Novel Thoughts blog

This Book Is Burning

October 5, 2018 5:10 pm | 1 Comment

In the current not-so-civil war between conservative and liberal Catholicism, there will be no winners. Like World War One, it is a gruesome conflict of carnage and attrition. Casualties mount all around, and also in a middle ground staked out by novels like Everywhere in Chains.

In the middle ground, you never know who may have wounded you. The center is often seen as a refuge for weaklings, those washing their hands to let the mob decide between Christ and Barabbas. Often enough, though, it is no place for cowards.

If you doubt this, ask Pope Francis or Pope Benedict. Or try to break up a bar fight; or be a soldier lost in the fog of war; or play the game of Monkey in the Middle parish priests know so very well. Ask a novelist attempting to say, Everybody is wrong!

Or maybe ask Christ what he meant when he said, “Blessed are the peacemakers, for they shall be called the children of God.”

Christ remains to this day the ultimate guy in the middle, and the Sermon on the Mount—if anyone bothers to think about it—is all about taking the middle ground.
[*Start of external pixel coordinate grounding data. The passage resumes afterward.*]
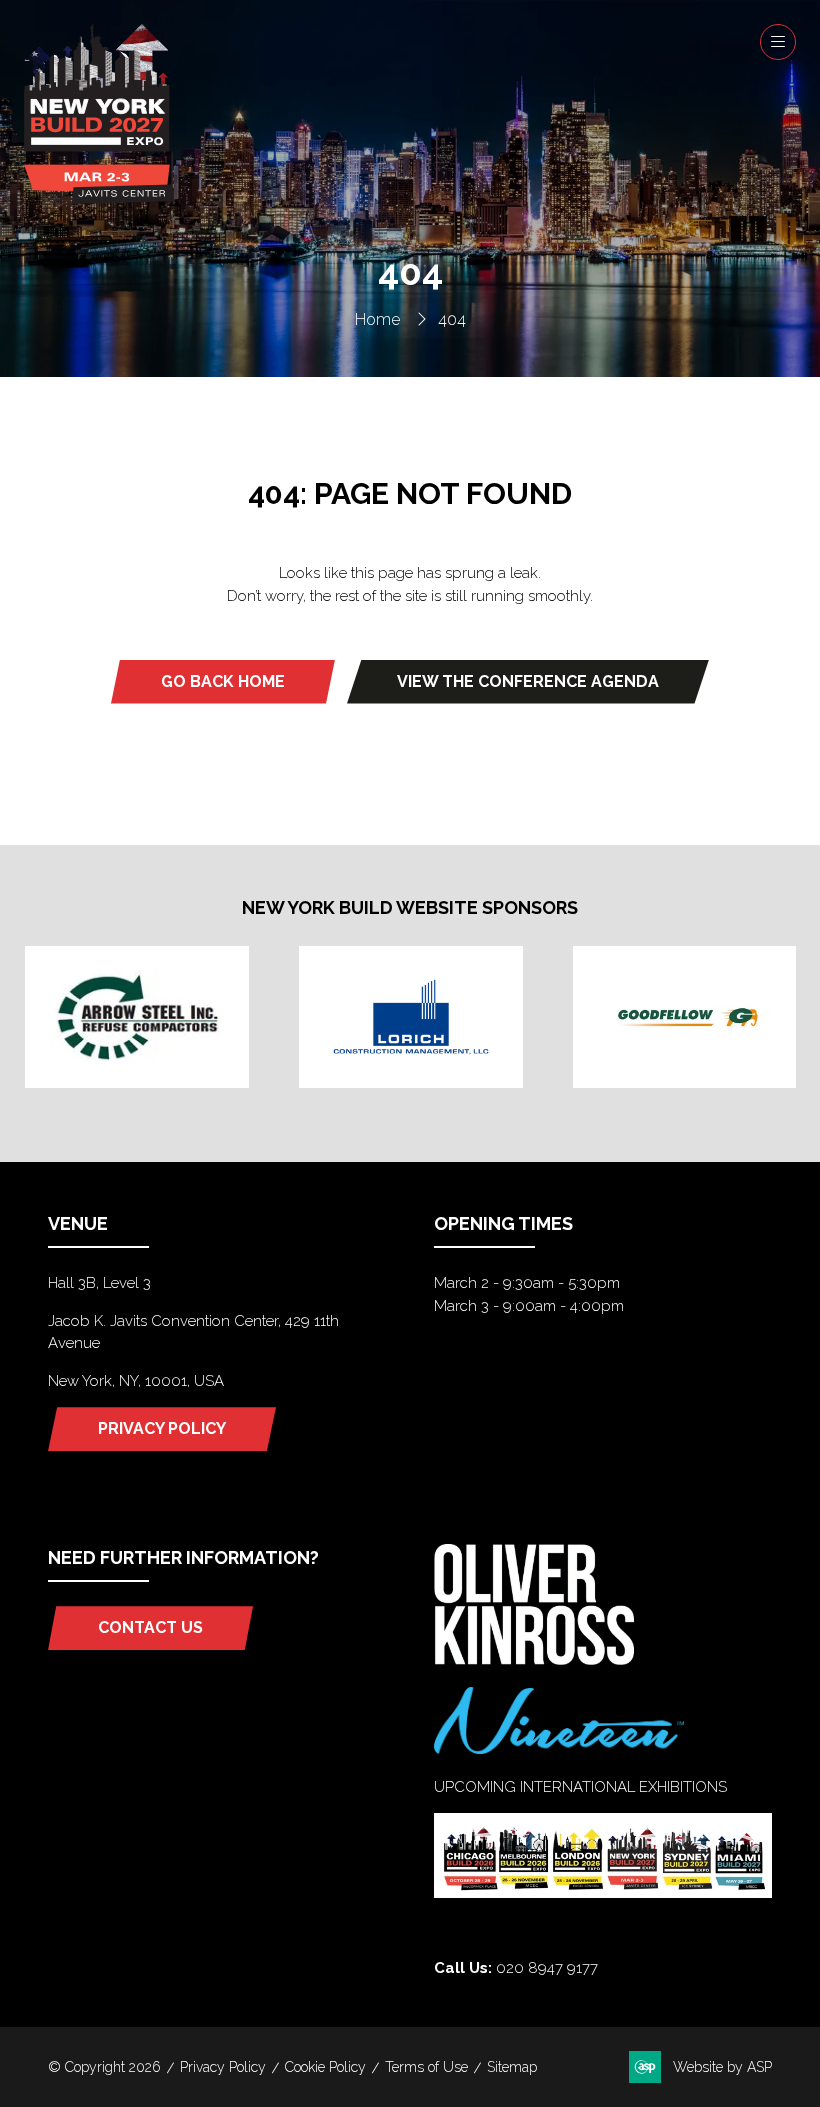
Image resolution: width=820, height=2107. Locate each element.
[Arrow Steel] (137, 1017)
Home (377, 319)
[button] (778, 42)
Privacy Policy (223, 2067)
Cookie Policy (325, 2067)
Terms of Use (426, 2067)
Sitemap (512, 2067)
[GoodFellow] (685, 1017)
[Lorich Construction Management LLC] (411, 1017)
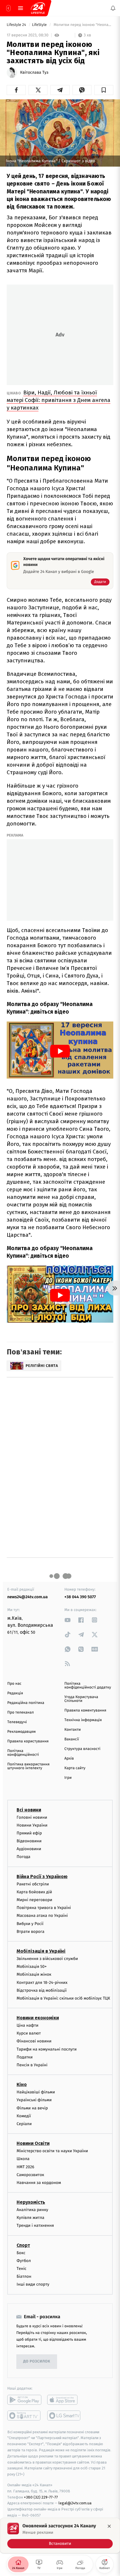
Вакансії (71, 1739)
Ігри (68, 1778)
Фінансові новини (34, 2041)
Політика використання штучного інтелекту (28, 1766)
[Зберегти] (104, 90)
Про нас (14, 1684)
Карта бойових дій (34, 1891)
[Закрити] (109, 2526)
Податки (25, 2057)
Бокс (21, 2252)
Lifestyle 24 (17, 25)
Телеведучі (17, 1722)
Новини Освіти (33, 2143)
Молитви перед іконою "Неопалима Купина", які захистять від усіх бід (83, 25)
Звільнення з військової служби (47, 1958)
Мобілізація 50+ (32, 1966)
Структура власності (82, 1749)
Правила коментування (85, 1710)
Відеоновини (29, 1841)
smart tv (24, 2415)
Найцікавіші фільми (36, 2092)
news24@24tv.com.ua (27, 1596)
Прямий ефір (29, 1833)
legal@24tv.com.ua (75, 2503)
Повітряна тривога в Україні (44, 1907)
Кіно (22, 2084)
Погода (23, 1857)
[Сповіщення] (113, 8)
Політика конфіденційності (23, 1753)
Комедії (24, 2115)
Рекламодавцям (21, 1732)
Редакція (15, 1693)
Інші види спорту (33, 2284)
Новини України (32, 1825)
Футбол (24, 2260)
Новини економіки (38, 2018)
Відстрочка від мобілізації (42, 1990)
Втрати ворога (30, 1931)
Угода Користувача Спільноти (81, 1699)
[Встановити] (60, 2535)
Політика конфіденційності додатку (87, 1685)
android (24, 2400)
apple (64, 2400)
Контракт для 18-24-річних (42, 1982)
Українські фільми (34, 2100)
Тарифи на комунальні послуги (47, 2049)
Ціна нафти (27, 2025)
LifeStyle (40, 25)
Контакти (72, 1730)
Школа (23, 2159)
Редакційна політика (25, 1703)
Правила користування (28, 1741)
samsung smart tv (64, 2415)
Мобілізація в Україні (41, 1951)
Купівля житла (30, 2217)
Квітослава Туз (34, 72)
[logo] (38, 8)
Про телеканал (20, 1712)
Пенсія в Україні (32, 2064)
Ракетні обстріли (33, 1884)
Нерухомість (31, 2202)
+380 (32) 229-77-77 (41, 2497)
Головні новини (32, 1817)
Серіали (24, 2123)
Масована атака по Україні (42, 1915)
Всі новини (29, 1810)
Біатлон (24, 2276)
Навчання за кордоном (39, 2182)
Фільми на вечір (32, 2108)
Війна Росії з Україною (42, 1876)
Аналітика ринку (32, 2209)
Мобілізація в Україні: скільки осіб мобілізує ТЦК (63, 1998)
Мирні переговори (34, 1899)
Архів (69, 1758)
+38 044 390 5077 (80, 1596)
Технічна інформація (83, 1720)
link (67, 1620)
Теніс (22, 2268)
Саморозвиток (30, 2174)
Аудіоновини (29, 1848)
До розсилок (36, 2361)
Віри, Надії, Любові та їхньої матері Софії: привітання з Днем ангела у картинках (58, 400)
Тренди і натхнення (35, 2225)
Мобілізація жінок (34, 1974)
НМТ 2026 (25, 2166)
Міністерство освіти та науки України (52, 2150)
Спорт (23, 2245)
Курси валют (29, 2033)
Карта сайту (74, 1768)
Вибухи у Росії (30, 1923)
He also occupied the middle cross when the end came. At times, the middle is where the action is, because you might be killed there.

It turns out that even Dante got this wrong: Hell with all its certainties must be a boring place, and yet most of his readers are attracted to reading it before Purgatory and Heaven. This is also why Middle Earth is so appealing that few Tolkien fans want to leave it. Anything can happen there, as Tolkien learned to his dismay when Lord of the Rings became the lovechild of hippies, New Age crystal-gazers, touchy-feelers, and Vietnam War protesters lighting fires in the streets.

Tolkien himself is known to have grumbled about strange changes wrought by Vatican II: that no one could possibly know what the early Church was all about so long ago, and so how could its leaders claim to be going back to it?  As a medievalist, along with C. S. Lewis, he knew that the Middle Ages were as close as we could get. We know more about what the Romans ate for lunch than we will ever know about Christian religious practices way back then.

We know why Rome burnt as Nero fiddled, but much less why churches burn while bishops fiddle.

Everywhere in Chains attempts to answer that. “Churches need a good fire now and then,” says Father Luke Ulrich, a character stationed between Penelope, a brave young woman searching for her imprisoned father, and a cowardly bishop demanding silence.

“What would Christ have done?”

An answer arrives when Father Ulrich in tears apologizes to Penelope for a fellow priest, and a flawed church in a broken world. Nobody ever won a medal for apologizing, but often enough in stories of attrition, no one else is left. And so, when it is all over …

Ignatius Press sent me a letter this past December 7, in effect thanking me for a service rendered while announcing that my novel will be allowed to go out of print.

There are still a few copies around somewhere. As they say in the sales world, Get one while it’s hot!  Baby, this book is burning.

James Casper

James Casper

James Casper was born and grew up in southern Minnesota. Apart from living in various Minnesota locales, he has resided in Boston, St. Louis, eastern Tennessee, and London, England. He and his wife of twenty-four years have traveled extensively. Rome is one of their favorite places. He is happiest walking from lock to lock along the Thames in England. His first novel is Everywhere in Chains. You can find more of his writing at his website, FarHavenPress.com.

Tags: current events Everywhere in Chains James Casper

1 Comment

  1. October 6, 2018 at 10:26 pm

    I do not need to read this book to see that the CChurch has become more about the institution than actually following Jesus. The duvide is just like the political divude, the institution must be preserved at all times. Politics are destroying all the good traditional government ubstitutions and robbing our rights daily and in hith women have no voice. Disgusting.